Home » News
News

Singapore WaH injuries drop as focus shifts to fragile surfaces

There have been 30 fewer injuries caused by falls from height in Singapore from January to July this year compared with the same period in 2017. 

Singapore WaH injuries drop as focus shifts to fragile surfaces
Marina Bay Sands, Singapore where the Work at Height Forum took place.
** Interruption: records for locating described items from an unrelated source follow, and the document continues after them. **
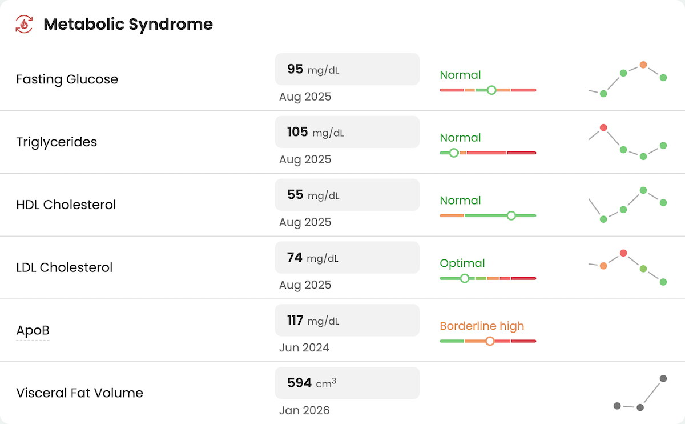685x424 pixels.
Task: Click the 594 cm³ visceral fat value box
Action: tap(347, 383)
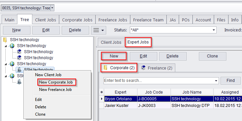
Task: Click the asterisk column chooser in grid header
Action: (x=101, y=92)
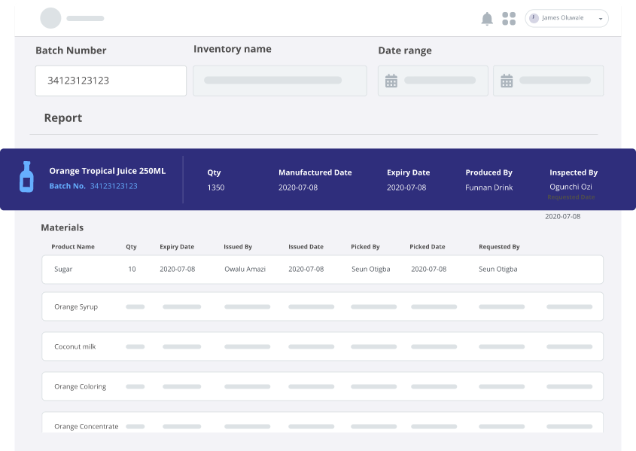Expand the user menu arrow

coord(600,19)
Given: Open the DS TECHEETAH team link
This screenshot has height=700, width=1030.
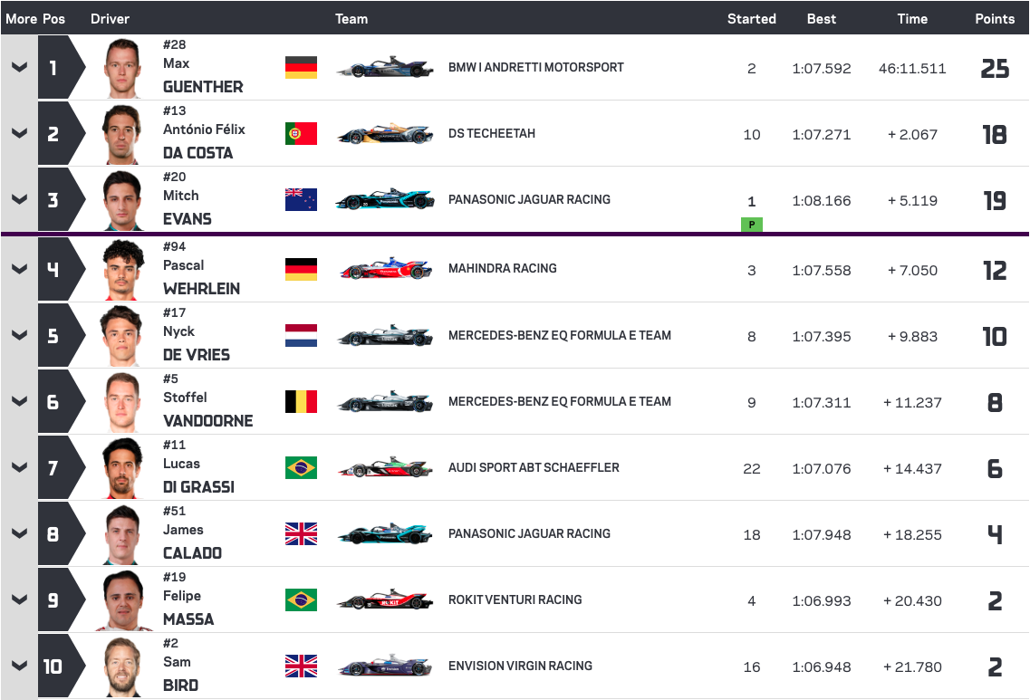Looking at the screenshot, I should (x=491, y=133).
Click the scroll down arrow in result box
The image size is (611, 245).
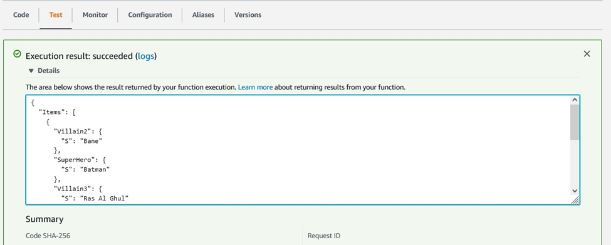575,190
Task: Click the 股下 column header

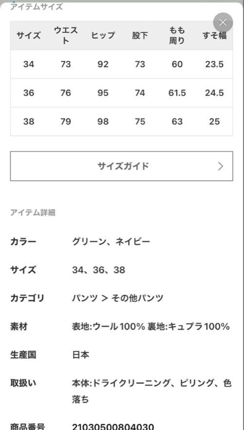Action: click(140, 35)
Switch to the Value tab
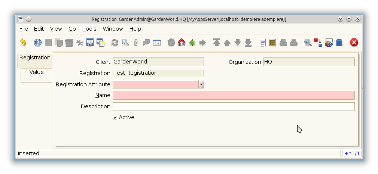 click(37, 72)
Image credit: © iStock/ Jui-Chi Chan

Launching the government’s “target zero falls” campaign at the Work at Height Forum at Marina Bay Sands, Singapore, minister of state for national development and manpower Zagy Mohamad said that there had been 358 cases, down from 388, during the first seven months of the year. 
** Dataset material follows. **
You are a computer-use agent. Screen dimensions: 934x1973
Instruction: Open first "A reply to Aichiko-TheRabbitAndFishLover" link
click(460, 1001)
Mohamad said the number of deaths due to falls from height was on a downward trajectory, from 24 in 2009 to eight in 2017. 

However, he warned that there had been five fatal falls from height this year, four of which took place when employees were working near unguarded edges and fragile surfaces. 

“Even though the progress is encouraging, more work needs to be done,” he told the forum, adding that Singapore’s Ministry of Manpower’s focus this year would be on putting in place safety controls to eliminate or mitigate risks involving open sides, fragile surfaces and roofing works. 

Consultants from the Workplace Safety and Health (WSC) Council have so far visited 83 sites in the construction, manufacturing and healthcare sectors to provide practical guidance to supervisors and workers on how to work safely at height, he added. 

Over the next three months, the WSC Council will encourage businesses to conduct senior management walkabouts and “safety time-outs”, which will involve pausing routine operations to review workplace activities and systems that relate to work at height. 

Mohamad told the forum that some businesses were starting to use technology to reduce risks, including using cameras to detect work which is carried out without proper safeguards. He added that some businesses were also using virtual reality for work at height training.